***** Data supplied

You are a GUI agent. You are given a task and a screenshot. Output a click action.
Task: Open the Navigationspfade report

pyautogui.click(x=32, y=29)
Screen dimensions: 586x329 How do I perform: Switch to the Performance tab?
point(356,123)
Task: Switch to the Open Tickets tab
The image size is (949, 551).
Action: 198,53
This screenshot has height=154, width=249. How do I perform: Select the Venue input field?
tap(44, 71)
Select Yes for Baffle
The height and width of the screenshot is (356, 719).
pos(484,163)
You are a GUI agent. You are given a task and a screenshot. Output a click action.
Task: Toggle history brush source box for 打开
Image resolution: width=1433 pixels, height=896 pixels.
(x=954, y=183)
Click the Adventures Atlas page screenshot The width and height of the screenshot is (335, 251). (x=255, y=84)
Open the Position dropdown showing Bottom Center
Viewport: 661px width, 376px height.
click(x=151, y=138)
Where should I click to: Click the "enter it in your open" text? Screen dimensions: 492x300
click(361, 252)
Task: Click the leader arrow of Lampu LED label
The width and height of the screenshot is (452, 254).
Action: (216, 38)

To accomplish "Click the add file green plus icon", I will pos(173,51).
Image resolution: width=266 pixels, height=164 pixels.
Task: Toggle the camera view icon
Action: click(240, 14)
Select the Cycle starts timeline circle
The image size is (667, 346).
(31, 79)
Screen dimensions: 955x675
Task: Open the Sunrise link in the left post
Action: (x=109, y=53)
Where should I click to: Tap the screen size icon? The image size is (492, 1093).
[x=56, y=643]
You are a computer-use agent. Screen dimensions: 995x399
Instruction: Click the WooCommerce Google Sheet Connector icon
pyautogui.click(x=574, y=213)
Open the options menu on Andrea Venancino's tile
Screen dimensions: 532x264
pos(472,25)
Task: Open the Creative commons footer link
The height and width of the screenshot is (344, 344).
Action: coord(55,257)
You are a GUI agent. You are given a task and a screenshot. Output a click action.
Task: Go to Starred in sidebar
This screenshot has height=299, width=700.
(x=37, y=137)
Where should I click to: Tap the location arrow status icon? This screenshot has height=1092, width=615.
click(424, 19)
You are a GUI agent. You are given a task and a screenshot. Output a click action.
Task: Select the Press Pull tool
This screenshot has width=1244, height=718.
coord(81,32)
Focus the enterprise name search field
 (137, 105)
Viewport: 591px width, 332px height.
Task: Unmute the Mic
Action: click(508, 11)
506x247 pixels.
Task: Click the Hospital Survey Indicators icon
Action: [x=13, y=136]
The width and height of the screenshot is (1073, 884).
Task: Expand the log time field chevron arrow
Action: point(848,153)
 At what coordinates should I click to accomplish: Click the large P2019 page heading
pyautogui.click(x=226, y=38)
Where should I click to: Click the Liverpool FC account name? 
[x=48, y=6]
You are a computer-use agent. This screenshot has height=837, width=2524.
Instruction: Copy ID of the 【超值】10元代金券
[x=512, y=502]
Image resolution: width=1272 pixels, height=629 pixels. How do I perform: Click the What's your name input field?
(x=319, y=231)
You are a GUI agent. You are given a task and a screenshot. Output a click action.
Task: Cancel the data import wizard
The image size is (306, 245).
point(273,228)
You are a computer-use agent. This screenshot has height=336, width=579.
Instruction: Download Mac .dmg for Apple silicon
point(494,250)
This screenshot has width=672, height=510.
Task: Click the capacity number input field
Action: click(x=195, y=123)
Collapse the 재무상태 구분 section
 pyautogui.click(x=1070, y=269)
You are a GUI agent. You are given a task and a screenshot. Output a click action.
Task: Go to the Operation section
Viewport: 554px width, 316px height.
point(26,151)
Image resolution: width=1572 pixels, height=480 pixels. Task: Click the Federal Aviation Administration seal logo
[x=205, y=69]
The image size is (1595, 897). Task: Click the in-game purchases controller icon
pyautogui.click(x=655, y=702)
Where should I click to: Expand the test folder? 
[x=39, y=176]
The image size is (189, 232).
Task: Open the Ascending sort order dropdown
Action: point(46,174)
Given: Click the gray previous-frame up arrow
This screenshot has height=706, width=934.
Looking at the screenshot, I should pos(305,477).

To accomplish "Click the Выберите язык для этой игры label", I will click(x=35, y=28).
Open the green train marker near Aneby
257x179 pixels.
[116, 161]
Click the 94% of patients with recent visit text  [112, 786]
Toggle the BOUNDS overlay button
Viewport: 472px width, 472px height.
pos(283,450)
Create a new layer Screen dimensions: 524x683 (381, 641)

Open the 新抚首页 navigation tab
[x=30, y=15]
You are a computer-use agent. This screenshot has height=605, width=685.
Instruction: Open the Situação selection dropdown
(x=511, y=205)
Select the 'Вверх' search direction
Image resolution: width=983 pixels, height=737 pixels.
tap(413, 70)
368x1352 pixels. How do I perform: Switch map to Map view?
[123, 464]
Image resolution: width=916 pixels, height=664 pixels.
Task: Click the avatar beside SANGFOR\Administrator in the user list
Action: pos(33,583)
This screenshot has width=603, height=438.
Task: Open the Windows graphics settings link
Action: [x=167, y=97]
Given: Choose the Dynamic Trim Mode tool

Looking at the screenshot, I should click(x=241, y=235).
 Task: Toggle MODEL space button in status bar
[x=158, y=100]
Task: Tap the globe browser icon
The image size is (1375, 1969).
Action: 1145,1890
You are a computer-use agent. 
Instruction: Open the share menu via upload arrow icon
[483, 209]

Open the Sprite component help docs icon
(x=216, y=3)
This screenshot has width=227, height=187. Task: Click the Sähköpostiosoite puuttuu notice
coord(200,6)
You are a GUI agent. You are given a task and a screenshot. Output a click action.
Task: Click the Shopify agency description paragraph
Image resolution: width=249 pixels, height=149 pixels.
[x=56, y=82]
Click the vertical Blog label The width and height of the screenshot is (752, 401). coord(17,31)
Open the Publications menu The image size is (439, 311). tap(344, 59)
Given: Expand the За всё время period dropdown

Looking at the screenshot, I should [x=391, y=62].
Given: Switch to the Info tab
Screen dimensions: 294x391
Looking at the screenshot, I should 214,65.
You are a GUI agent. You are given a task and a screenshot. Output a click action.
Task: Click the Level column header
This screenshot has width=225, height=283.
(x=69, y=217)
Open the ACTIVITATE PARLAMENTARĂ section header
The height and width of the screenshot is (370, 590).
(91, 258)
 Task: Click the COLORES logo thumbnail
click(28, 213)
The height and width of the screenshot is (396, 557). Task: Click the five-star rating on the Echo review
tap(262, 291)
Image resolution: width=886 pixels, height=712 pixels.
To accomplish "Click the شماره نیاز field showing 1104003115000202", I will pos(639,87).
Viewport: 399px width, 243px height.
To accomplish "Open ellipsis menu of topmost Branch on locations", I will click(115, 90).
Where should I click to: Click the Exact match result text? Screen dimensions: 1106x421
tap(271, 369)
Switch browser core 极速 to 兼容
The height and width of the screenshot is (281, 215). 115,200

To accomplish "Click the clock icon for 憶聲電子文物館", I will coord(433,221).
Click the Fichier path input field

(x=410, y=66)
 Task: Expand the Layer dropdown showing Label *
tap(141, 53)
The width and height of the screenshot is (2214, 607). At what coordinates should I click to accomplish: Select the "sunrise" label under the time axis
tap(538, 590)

**********

What is needed:
Whenever the word "computer" shows up in a line above, copy that line.

Worked solution:
You are a computer-use agent. Screen dimensions: 995x399
You are a computer-use agent. This screenshot has height=837, width=2524.
You are a computer-use agent. This screenshot has height=336, width=579.
You are a computer-use agent. This screenshot has height=605, width=685.
You are a computer-use agent. 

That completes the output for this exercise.